▶ **Written task**
Please copy out every line of the material below, unchanged and in the same order.

▶ **Extracted records**
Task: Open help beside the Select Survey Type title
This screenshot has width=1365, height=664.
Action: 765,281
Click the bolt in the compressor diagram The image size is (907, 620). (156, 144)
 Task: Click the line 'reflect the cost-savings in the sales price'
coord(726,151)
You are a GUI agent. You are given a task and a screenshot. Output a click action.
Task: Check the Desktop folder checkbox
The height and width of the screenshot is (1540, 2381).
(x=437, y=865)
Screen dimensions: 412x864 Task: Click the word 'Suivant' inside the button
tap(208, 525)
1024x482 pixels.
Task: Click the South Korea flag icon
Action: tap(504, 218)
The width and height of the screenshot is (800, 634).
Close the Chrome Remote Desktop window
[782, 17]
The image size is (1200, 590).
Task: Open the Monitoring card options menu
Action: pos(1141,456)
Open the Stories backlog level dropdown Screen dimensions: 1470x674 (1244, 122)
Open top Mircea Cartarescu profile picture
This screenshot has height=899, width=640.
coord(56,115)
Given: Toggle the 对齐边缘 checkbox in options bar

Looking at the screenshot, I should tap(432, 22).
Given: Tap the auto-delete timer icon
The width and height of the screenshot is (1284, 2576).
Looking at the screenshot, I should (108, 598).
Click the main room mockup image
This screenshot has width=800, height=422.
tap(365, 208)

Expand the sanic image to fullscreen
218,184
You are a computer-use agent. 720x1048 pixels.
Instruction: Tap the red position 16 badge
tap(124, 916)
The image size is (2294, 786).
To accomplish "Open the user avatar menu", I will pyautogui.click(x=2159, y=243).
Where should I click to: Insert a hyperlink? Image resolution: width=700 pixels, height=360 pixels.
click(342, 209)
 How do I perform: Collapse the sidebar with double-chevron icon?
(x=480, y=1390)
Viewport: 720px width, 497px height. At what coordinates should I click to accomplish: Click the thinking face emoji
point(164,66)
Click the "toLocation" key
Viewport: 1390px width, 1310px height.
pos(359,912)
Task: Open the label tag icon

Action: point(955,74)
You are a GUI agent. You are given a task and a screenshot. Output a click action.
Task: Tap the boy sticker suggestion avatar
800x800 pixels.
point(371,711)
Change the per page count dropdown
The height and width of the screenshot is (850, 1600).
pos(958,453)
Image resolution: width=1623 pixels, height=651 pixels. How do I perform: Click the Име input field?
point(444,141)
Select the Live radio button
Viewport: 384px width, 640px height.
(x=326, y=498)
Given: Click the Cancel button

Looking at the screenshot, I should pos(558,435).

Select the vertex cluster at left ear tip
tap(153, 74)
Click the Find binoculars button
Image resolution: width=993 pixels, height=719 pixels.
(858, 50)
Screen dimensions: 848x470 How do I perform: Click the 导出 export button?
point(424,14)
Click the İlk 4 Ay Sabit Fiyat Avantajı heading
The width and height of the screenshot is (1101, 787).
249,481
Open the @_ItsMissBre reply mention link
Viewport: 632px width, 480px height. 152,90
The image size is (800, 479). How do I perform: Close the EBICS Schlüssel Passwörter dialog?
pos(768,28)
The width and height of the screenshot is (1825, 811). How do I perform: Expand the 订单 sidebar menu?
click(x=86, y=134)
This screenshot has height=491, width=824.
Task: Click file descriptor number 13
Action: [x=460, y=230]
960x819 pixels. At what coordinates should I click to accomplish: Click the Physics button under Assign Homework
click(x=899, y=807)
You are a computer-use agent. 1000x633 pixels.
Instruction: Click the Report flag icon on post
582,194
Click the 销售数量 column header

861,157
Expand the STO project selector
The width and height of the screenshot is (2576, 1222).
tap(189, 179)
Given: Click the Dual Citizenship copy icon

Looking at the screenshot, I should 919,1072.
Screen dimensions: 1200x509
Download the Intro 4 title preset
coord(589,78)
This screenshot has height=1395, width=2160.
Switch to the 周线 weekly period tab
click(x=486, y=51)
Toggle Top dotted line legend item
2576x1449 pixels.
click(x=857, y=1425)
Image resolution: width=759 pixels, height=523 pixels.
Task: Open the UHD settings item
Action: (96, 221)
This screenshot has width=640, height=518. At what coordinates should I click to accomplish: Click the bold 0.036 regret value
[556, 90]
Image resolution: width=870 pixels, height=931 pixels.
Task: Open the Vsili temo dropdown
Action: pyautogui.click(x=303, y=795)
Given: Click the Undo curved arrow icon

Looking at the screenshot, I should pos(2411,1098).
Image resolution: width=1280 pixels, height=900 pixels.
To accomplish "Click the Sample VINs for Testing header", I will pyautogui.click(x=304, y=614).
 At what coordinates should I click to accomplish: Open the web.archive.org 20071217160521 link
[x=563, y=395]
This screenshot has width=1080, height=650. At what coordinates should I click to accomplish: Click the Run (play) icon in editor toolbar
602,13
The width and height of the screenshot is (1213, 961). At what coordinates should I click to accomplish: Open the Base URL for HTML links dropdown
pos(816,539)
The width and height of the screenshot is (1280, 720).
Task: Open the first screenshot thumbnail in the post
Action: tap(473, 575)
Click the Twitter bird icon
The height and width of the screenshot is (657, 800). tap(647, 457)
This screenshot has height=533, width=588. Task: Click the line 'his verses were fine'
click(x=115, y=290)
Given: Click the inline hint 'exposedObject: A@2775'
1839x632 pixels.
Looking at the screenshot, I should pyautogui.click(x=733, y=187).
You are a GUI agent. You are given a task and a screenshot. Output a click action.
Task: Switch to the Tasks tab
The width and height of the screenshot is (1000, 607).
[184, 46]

▶ **Answer to this problem**
Task: Open help beside the Select Survey Type title
This screenshot has width=1365, height=664.
Action: 765,281
Click the bolt in the compressor diagram The image size is (907, 620). (156, 144)
 Task: Click the line 'reflect the cost-savings in the sales price'
coord(726,151)
You are a GUI agent. You are given a task and a screenshot. Output a click action.
Task: Check the Desktop folder checkbox
The height and width of the screenshot is (1540, 2381).
(x=437, y=865)
Screen dimensions: 412x864 Task: Click the word 'Suivant' inside the button
tap(208, 525)
1024x482 pixels.
Task: Click the South Korea flag icon
Action: tap(504, 218)
The width and height of the screenshot is (800, 634).
Close the Chrome Remote Desktop window
[782, 17]
The image size is (1200, 590).
Task: Open the Monitoring card options menu
Action: pos(1141,456)
Open the Stories backlog level dropdown Screen dimensions: 1470x674 (1244, 122)
Open top Mircea Cartarescu profile picture
This screenshot has height=899, width=640.
coord(56,115)
Given: Toggle the 对齐边缘 checkbox in options bar

Looking at the screenshot, I should tap(432, 22).
Given: Tap the auto-delete timer icon
The width and height of the screenshot is (1284, 2576).
Looking at the screenshot, I should (108, 598).
Click the main room mockup image
This screenshot has width=800, height=422.
tap(365, 208)

Expand the sanic image to fullscreen
218,184
You are a computer-use agent. 720x1048 pixels.
Instruction: Tap the red position 16 badge
tap(124, 916)
The image size is (2294, 786).
To accomplish "Open the user avatar menu", I will pyautogui.click(x=2159, y=243).
Where should I click to: Insert a hyperlink? Image resolution: width=700 pixels, height=360 pixels.
click(342, 209)
 How do I perform: Collapse the sidebar with double-chevron icon?
(x=480, y=1390)
Viewport: 720px width, 497px height. At what coordinates should I click to accomplish: Click the thinking face emoji
point(164,66)
Click the "toLocation" key
Viewport: 1390px width, 1310px height.
pos(359,912)
Task: Open the label tag icon

Action: point(955,74)
You are a GUI agent. You are given a task and a screenshot. Output a click action.
Task: Tap the boy sticker suggestion avatar
800x800 pixels.
point(371,711)
Change the per page count dropdown
The height and width of the screenshot is (850, 1600).
pos(958,453)
Image resolution: width=1623 pixels, height=651 pixels. How do I perform: Click the Име input field?
point(444,141)
Select the Live radio button
Viewport: 384px width, 640px height.
(x=326, y=498)
Given: Click the Cancel button

Looking at the screenshot, I should pos(558,435).

Select the vertex cluster at left ear tip
tap(153, 74)
Click the Find binoculars button
Image resolution: width=993 pixels, height=719 pixels.
(858, 50)
Screen dimensions: 848x470 How do I perform: Click the 导出 export button?
point(424,14)
Click the İlk 4 Ay Sabit Fiyat Avantajı heading
The width and height of the screenshot is (1101, 787).
249,481
Open the @_ItsMissBre reply mention link
Viewport: 632px width, 480px height. 152,90
The image size is (800, 479). How do I perform: Close the EBICS Schlüssel Passwörter dialog?
pos(768,28)
The width and height of the screenshot is (1825, 811). How do I perform: Expand the 订单 sidebar menu?
click(x=86, y=134)
This screenshot has height=491, width=824.
Task: Click file descriptor number 13
Action: [x=460, y=230]
960x819 pixels. At what coordinates should I click to accomplish: Click the Physics button under Assign Homework
click(x=899, y=807)
You are a computer-use agent. 1000x633 pixels.
Instruction: Click the Report flag icon on post
582,194
Click the 销售数量 column header

861,157
Expand the STO project selector
The width and height of the screenshot is (2576, 1222).
tap(189, 179)
Given: Click the Dual Citizenship copy icon

Looking at the screenshot, I should 919,1072.
Screen dimensions: 1200x509
Download the Intro 4 title preset
coord(589,78)
This screenshot has height=1395, width=2160.
Switch to the 周线 weekly period tab
click(x=486, y=51)
Toggle Top dotted line legend item
2576x1449 pixels.
click(x=857, y=1425)
Image resolution: width=759 pixels, height=523 pixels.
Task: Open the UHD settings item
Action: (96, 221)
This screenshot has width=640, height=518. At what coordinates should I click to accomplish: Click the bold 0.036 regret value
[556, 90]
Image resolution: width=870 pixels, height=931 pixels.
Task: Open the Vsili temo dropdown
Action: pyautogui.click(x=303, y=795)
Given: Click the Undo curved arrow icon

Looking at the screenshot, I should pos(2411,1098).
Image resolution: width=1280 pixels, height=900 pixels.
To accomplish "Click the Sample VINs for Testing header", I will pyautogui.click(x=304, y=614).
 At what coordinates should I click to accomplish: Open the web.archive.org 20071217160521 link
[x=563, y=395]
This screenshot has width=1080, height=650. At what coordinates should I click to accomplish: Click the Run (play) icon in editor toolbar
602,13
The width and height of the screenshot is (1213, 961). At what coordinates should I click to accomplish: Open the Base URL for HTML links dropdown
pos(816,539)
The width and height of the screenshot is (1280, 720).
Task: Open the first screenshot thumbnail in the post
Action: tap(473, 575)
Click the Twitter bird icon
The height and width of the screenshot is (657, 800). tap(647, 457)
This screenshot has height=533, width=588. Task: Click the line 'his verses were fine'
click(x=115, y=290)
Given: Click the inline hint 'exposedObject: A@2775'
1839x632 pixels.
Looking at the screenshot, I should pyautogui.click(x=733, y=187).
You are a GUI agent. You are given a task and a screenshot. Output a click action.
Task: Switch to the Tasks tab
The width and height of the screenshot is (1000, 607).
[184, 46]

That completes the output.